**TASK INSTRUCTIONS**
All lines at and after the one containing "The image size is (1024, 554).", up to the end of the listing below, are to be printed exactly, with the pictures omitted.
:: INFORMATION ::
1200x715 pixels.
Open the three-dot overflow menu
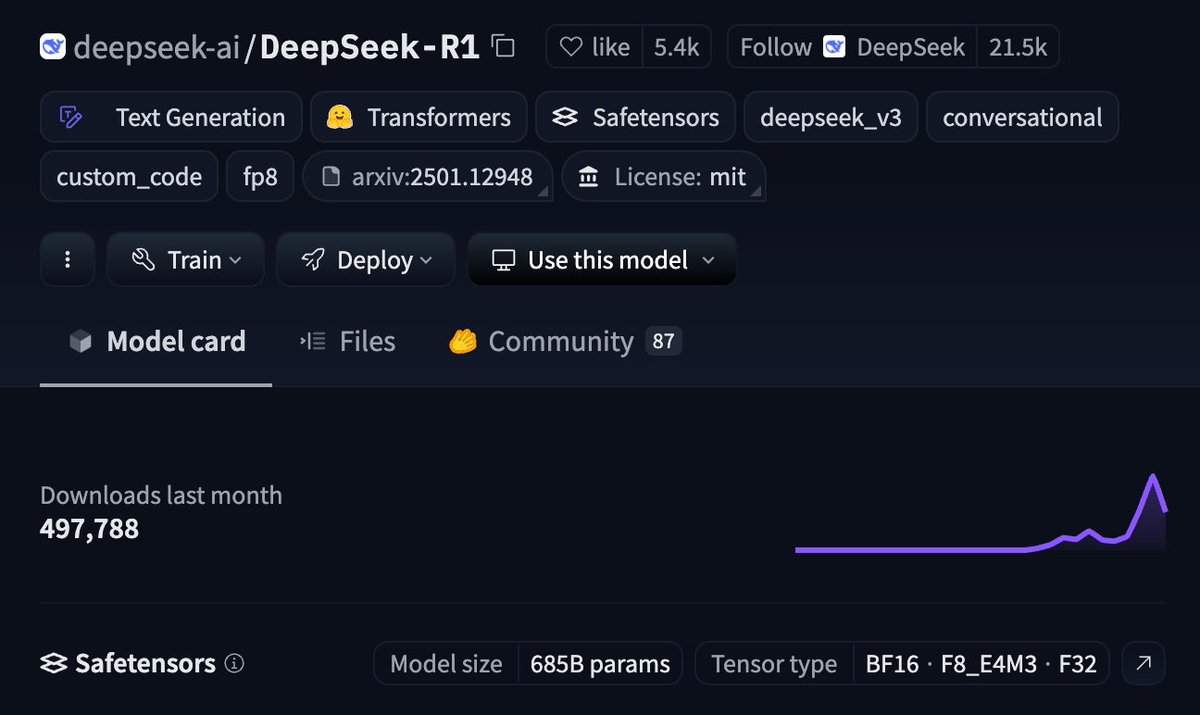pos(67,259)
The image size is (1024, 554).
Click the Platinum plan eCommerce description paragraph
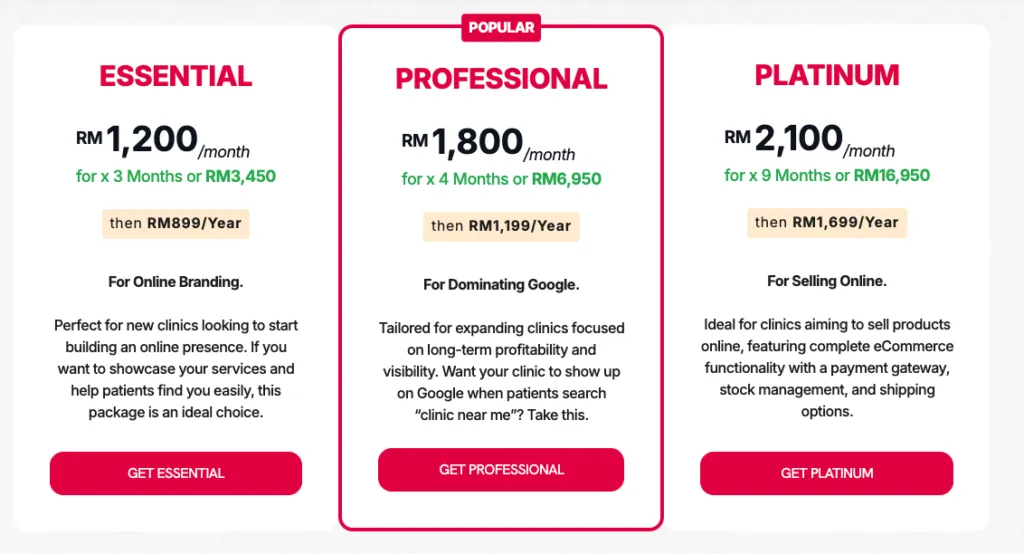(827, 368)
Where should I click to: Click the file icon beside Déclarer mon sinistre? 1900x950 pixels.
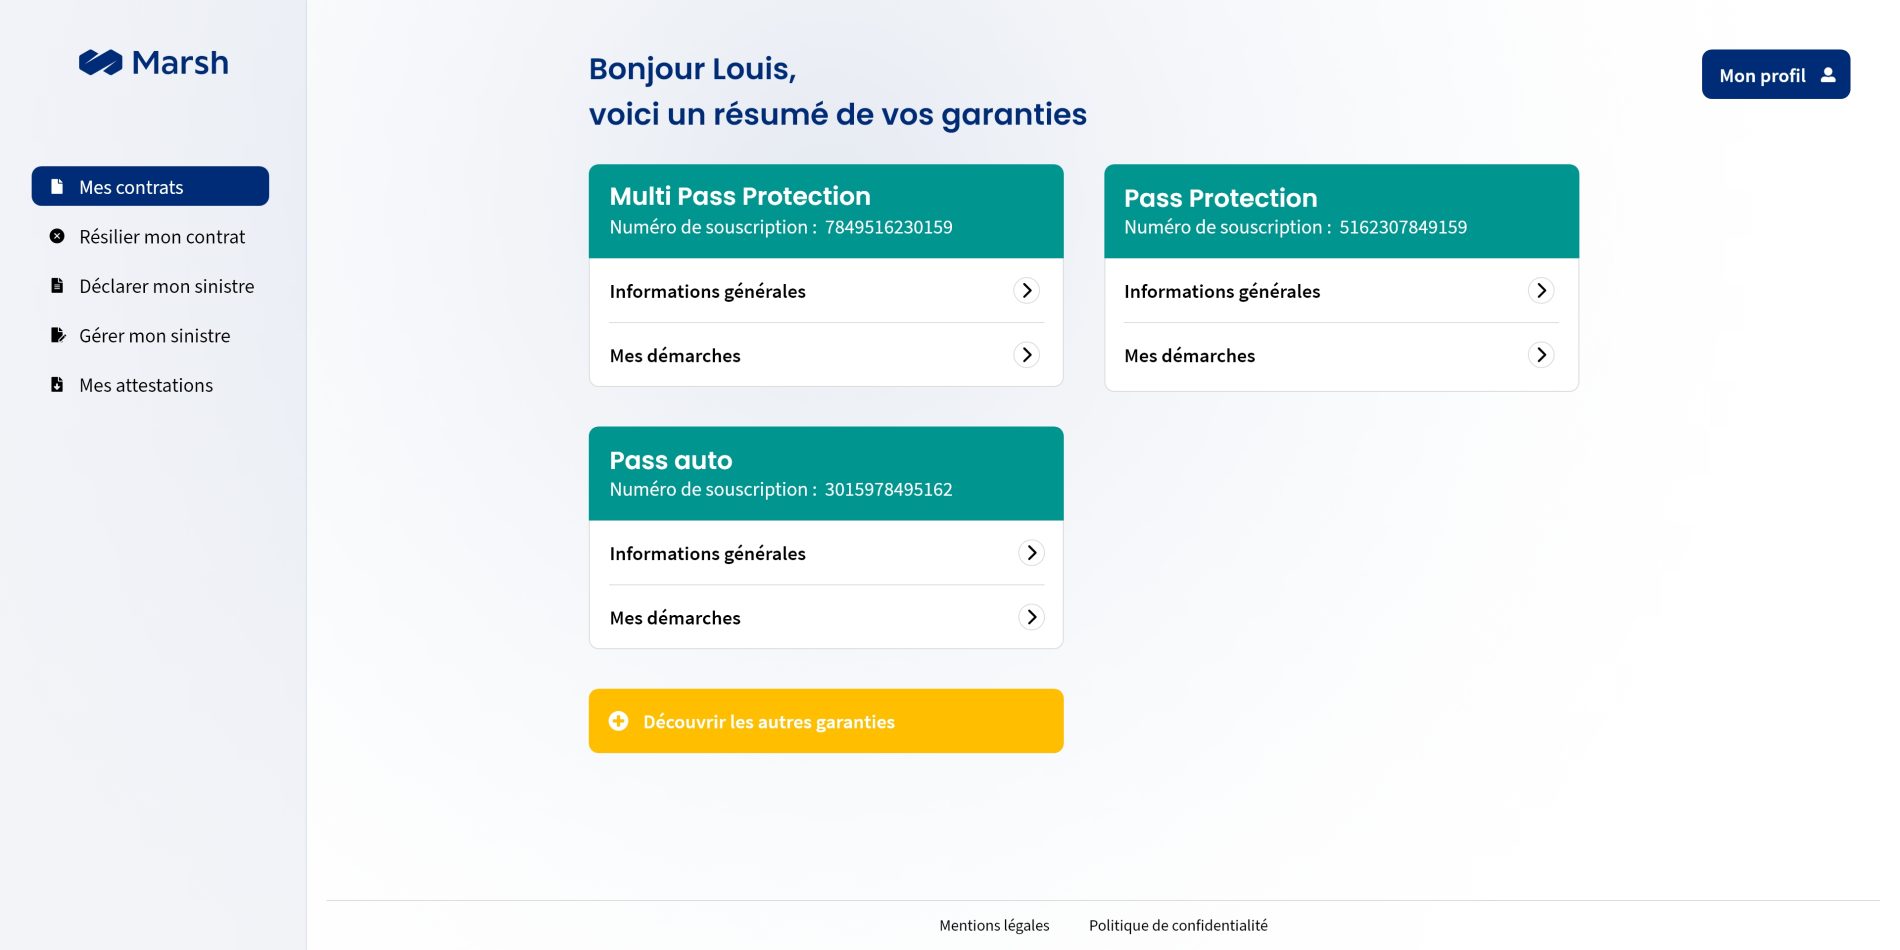(x=57, y=286)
:::
**ANSWER FOR THE TASK**
The image size is (1024, 554).
Click the Platinum plan eCommerce description paragraph
(827, 368)
Where should I click to: Click the file icon beside Déclarer mon sinistre? 1900x950 pixels.
(x=57, y=286)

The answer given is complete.